Exploring the Per-Country Limit [Immigration]: Key Insights and Implications
Definition & Meaning
The term per-country limit in immigration refers to the maximum number of family-sponsored and employment-based preference visas that can be issued to citizens of any one country during a fiscal year. This limit ensures that no more than seven percent of the total visas can go to individuals from a single independent country, and no more than two percent can go to individuals from any dependency of that country. The specific limits are recalculated each fiscal year based on the total number of visas available.
Legal Use & context
Per-country limits are primarily used in immigration law, particularly in the context of family and employment-based visa applications.
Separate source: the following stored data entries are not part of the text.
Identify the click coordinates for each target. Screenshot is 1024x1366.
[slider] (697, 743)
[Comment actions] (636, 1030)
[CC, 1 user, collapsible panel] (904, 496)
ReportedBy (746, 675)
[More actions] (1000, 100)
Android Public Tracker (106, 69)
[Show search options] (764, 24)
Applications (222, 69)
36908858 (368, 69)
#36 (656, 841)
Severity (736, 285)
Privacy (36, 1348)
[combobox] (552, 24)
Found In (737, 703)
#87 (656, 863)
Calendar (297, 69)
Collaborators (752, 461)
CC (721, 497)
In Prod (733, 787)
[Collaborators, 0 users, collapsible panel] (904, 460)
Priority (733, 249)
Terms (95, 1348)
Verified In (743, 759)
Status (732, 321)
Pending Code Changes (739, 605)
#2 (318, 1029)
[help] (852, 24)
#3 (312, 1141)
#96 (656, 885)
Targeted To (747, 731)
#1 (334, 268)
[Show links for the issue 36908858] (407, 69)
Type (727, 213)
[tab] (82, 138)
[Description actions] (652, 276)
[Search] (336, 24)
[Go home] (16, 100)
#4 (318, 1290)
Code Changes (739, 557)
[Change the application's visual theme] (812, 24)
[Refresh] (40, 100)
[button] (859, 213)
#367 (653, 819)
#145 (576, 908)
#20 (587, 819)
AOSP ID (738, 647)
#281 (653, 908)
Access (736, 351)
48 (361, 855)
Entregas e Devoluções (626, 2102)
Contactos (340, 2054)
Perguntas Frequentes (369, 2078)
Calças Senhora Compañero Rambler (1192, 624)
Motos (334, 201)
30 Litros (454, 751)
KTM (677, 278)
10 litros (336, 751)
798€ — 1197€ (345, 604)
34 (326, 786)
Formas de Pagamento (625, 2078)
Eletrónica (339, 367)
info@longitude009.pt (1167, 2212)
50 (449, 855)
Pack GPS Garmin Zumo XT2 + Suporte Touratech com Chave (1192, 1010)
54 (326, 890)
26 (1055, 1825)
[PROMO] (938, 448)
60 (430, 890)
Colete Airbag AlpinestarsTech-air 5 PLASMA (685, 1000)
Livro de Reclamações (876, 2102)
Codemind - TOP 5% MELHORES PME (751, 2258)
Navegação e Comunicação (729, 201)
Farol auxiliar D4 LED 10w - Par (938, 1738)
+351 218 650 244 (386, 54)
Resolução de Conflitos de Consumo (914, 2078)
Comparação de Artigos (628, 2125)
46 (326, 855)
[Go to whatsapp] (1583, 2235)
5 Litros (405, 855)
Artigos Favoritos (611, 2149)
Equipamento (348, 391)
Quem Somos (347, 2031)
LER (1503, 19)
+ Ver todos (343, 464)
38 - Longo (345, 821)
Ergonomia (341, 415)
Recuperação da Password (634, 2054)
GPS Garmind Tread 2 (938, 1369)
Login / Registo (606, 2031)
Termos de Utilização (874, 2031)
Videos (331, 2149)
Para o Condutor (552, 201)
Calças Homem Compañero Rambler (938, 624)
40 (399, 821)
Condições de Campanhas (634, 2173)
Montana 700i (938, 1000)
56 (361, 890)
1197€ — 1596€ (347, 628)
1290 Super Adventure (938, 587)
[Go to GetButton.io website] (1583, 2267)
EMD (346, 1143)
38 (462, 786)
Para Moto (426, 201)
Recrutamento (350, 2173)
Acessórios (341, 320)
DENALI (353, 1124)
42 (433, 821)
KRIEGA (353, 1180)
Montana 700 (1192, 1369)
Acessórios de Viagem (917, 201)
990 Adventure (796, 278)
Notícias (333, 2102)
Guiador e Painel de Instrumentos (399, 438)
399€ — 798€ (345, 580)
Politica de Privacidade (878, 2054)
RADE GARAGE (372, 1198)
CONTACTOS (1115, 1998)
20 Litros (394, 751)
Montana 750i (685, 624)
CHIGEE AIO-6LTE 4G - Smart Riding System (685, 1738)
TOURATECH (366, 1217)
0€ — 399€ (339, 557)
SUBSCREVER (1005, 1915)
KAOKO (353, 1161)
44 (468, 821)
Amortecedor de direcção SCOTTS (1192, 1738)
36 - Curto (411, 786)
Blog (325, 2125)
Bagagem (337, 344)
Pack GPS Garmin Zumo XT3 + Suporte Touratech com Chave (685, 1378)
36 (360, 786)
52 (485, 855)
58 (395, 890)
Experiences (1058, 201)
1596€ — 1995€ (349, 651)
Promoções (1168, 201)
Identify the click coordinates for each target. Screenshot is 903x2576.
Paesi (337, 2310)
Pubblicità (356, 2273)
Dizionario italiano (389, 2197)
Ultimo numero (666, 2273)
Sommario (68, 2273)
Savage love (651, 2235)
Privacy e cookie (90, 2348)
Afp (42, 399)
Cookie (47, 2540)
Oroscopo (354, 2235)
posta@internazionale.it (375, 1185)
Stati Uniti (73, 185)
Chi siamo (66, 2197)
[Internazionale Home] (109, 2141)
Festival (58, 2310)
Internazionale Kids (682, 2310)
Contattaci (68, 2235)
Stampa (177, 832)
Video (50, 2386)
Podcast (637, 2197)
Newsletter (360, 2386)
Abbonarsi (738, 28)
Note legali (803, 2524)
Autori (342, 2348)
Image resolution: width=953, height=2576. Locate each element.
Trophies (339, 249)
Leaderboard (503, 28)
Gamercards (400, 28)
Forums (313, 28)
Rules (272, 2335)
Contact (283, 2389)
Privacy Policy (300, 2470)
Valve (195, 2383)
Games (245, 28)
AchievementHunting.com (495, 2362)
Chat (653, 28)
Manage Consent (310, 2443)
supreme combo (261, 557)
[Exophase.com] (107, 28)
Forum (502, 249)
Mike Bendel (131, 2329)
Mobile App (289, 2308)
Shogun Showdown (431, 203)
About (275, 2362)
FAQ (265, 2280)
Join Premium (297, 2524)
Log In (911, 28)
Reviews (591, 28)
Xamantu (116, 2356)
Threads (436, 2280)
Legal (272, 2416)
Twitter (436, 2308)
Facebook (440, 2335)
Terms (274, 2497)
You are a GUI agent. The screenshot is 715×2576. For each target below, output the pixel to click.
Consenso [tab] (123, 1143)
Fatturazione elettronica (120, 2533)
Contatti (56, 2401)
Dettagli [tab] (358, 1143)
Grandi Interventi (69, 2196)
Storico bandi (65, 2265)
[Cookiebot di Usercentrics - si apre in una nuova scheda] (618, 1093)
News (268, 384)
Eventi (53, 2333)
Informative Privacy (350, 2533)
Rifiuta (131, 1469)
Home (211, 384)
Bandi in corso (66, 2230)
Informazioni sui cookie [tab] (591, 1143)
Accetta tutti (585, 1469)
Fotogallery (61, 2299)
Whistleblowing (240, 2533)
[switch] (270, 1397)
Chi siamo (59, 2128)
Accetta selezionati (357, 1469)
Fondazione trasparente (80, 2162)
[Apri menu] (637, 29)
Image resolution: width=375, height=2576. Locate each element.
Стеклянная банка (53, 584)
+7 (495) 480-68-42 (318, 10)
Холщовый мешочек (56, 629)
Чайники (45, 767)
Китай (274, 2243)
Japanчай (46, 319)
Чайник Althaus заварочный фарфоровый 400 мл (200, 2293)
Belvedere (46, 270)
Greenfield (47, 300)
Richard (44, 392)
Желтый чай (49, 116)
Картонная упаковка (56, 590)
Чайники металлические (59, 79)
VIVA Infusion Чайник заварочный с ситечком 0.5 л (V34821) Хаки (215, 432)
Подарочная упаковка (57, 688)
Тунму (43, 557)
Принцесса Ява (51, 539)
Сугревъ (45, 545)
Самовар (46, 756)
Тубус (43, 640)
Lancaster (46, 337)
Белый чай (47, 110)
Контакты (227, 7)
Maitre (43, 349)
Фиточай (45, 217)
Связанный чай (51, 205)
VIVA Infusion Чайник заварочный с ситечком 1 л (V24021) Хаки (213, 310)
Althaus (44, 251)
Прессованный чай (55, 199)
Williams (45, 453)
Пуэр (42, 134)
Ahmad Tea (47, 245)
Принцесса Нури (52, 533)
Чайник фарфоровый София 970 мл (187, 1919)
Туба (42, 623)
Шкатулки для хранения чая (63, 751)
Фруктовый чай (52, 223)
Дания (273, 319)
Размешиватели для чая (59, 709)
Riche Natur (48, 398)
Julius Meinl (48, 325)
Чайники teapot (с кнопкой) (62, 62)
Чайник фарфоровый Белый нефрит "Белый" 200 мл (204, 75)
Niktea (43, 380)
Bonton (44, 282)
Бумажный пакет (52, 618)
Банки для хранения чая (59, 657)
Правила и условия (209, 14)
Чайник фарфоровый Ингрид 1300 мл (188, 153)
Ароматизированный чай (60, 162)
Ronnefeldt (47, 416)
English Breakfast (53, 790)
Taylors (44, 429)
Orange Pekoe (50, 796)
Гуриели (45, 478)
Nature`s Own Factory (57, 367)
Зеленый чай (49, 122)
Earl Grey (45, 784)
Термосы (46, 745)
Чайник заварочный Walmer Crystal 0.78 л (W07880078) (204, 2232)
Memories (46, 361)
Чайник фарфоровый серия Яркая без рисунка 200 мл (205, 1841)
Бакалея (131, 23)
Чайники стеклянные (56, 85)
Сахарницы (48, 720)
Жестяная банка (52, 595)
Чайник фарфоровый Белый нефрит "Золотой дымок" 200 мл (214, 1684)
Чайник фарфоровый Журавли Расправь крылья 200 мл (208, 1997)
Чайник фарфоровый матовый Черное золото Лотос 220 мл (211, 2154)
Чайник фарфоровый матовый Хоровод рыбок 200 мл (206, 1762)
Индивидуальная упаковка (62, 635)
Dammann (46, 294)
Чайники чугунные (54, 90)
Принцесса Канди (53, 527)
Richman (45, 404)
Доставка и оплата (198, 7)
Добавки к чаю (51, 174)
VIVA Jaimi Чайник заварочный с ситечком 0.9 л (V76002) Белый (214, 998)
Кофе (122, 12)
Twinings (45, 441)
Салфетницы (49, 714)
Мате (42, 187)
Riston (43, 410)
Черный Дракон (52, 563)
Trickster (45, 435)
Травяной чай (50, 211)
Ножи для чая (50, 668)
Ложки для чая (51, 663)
These limits help manage the distribution of visas among different countries, preventing any single country from dominating visa issuance. Individuals seeking to immigrate to the United States can utilize legal forms and templates available through services like US Legal Forms to navigate the application process effectively.
Real-world examples
Here are a couple of examples of abatement:
For instance, if a fiscal year allows for 100,000 family-sponsored visas, only 7,000 of those can be issued to applicants from any one country. If a country has a high demand for visas, it may not reach this limit due to the preference system in place.
(hypothetical example) If a country has a population of one million people, and there are 10,000 applicants for visas, the per-country limit would restrict the number of visas issued to that country to 7,000, regardless of the number of applicants.